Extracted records
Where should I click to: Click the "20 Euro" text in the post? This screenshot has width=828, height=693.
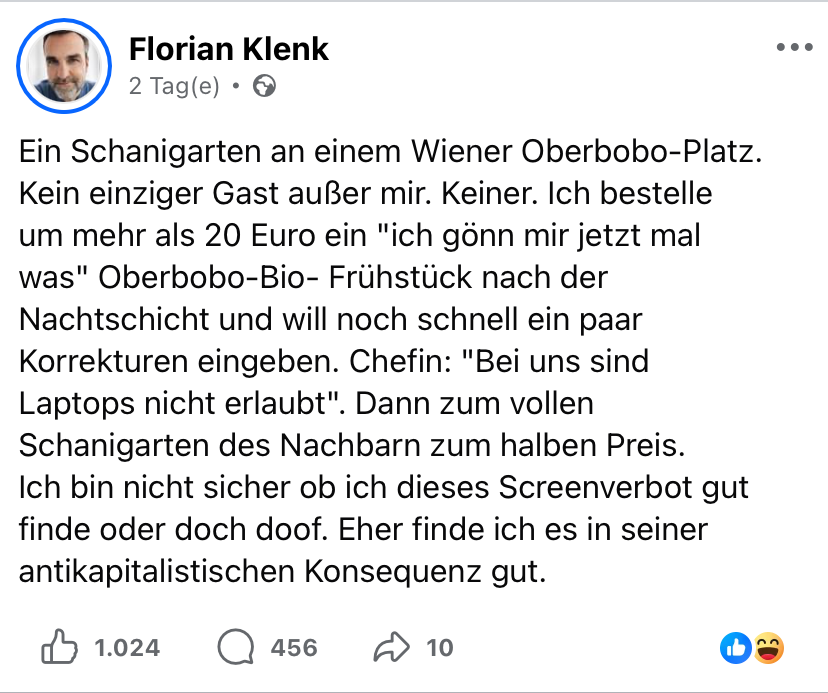click(260, 236)
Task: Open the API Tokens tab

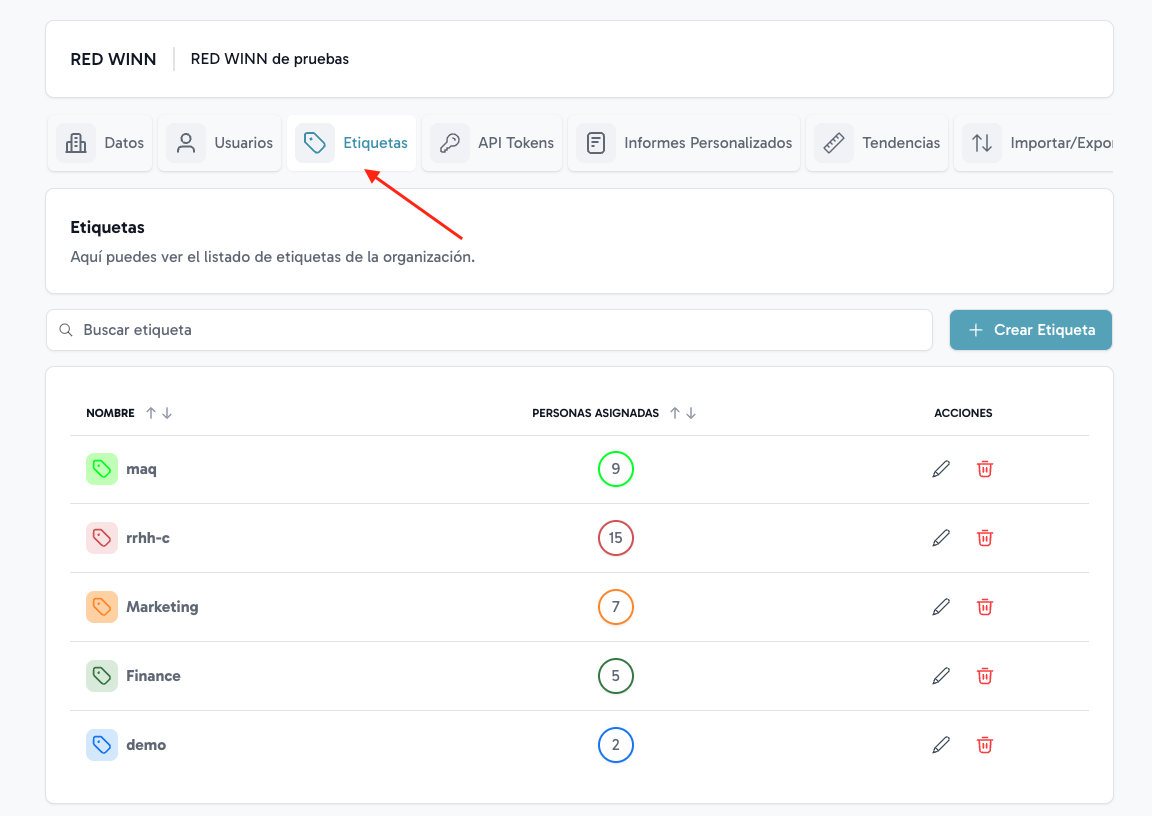Action: click(495, 143)
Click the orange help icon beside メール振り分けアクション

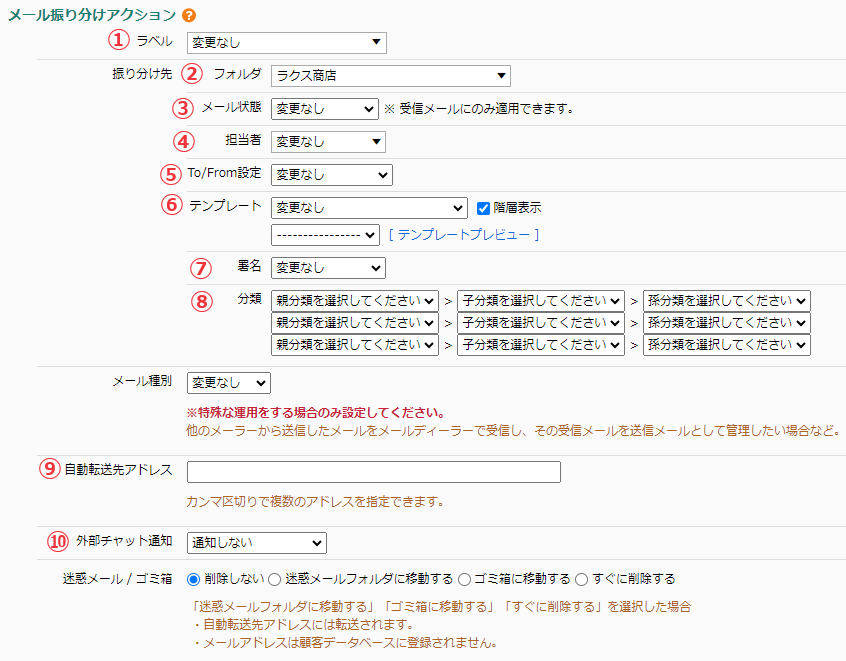click(189, 15)
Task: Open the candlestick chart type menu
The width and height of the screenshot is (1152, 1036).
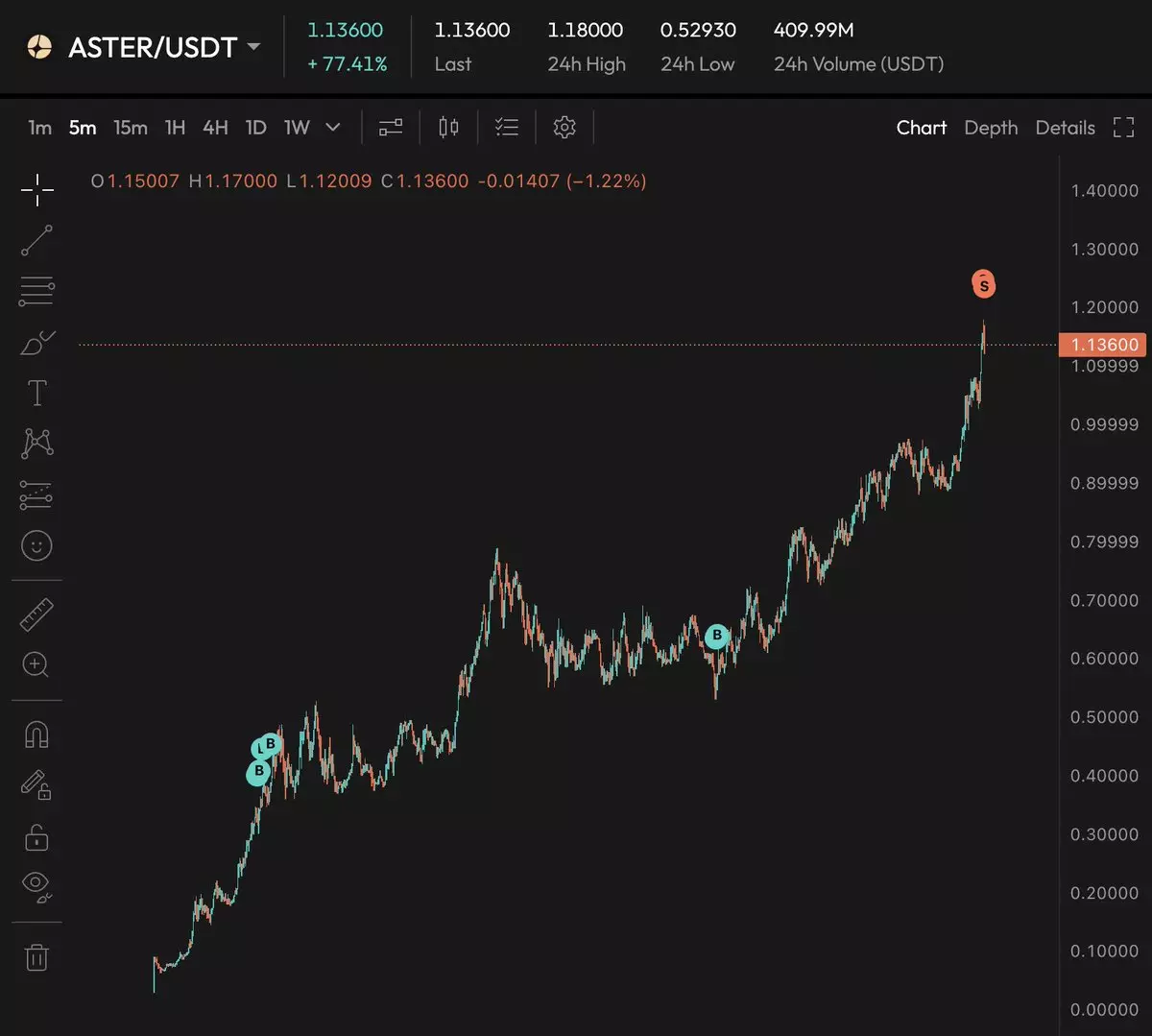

• _Task statement_: Copy all entries exactly; skip pictures.

• _Answer area_:
Where should I click to: Click the "20 Euro" text in the post? This screenshot has width=828, height=693.
click(260, 236)
Task: Open the API Tokens tab

Action: click(495, 143)
Click the orange help icon beside メール振り分けアクション

click(189, 15)
Task: Open the candlestick chart type menu
The width and height of the screenshot is (1152, 1036).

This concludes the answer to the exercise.